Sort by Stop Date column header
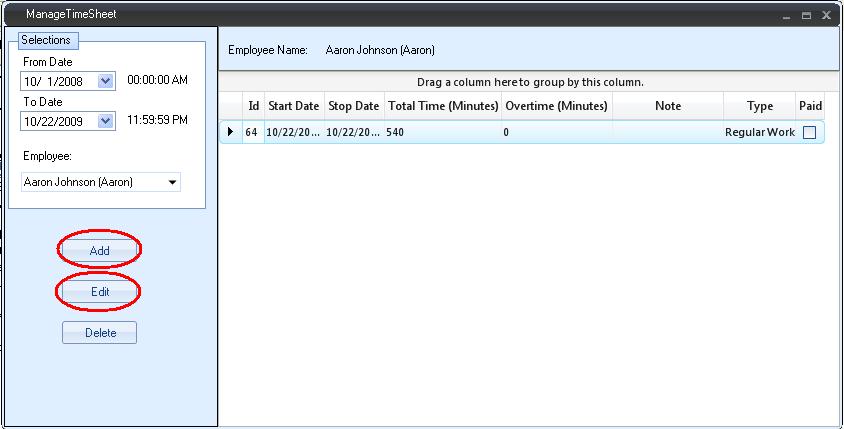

····················

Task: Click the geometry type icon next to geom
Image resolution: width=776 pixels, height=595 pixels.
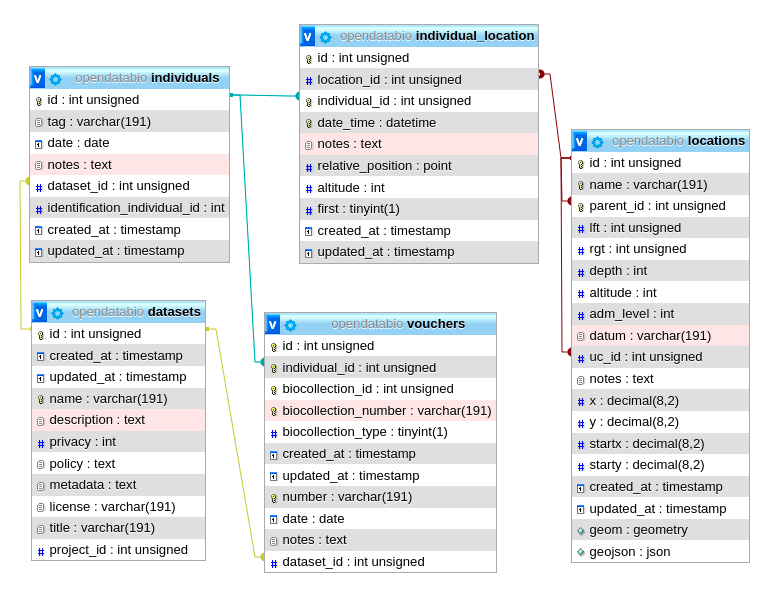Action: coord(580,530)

····················

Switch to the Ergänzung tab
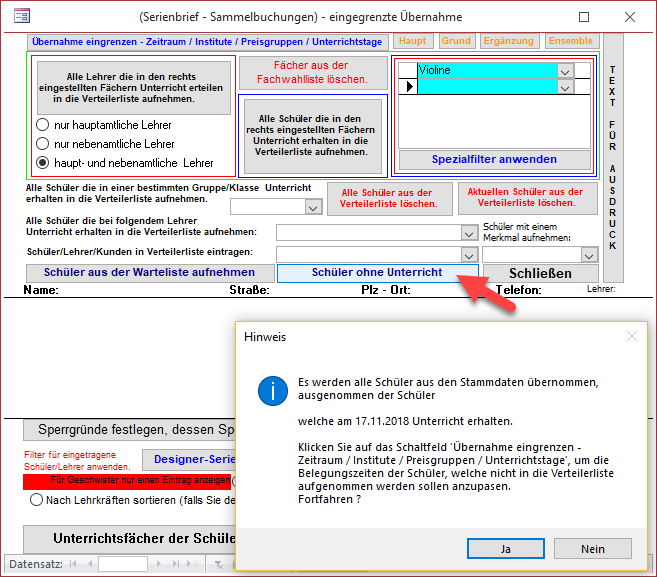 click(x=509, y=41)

····················

REQUEST:
Please render the entries between the lines holding "Task: Click the" and "Action: coord(580,530)", inclusive, as a two-column CSV headed instruction and response, one row per entry. Put each entry's text and its answer in a quoted field of its own, turn line breaks into spaces, and leave the pictures out.

RESPONSE TO THE TASK:
instruction,response
"Task: Click the geometry type icon next to geom Image resolution: width=776 pixels, height=595 pixels.","Action: coord(580,530)"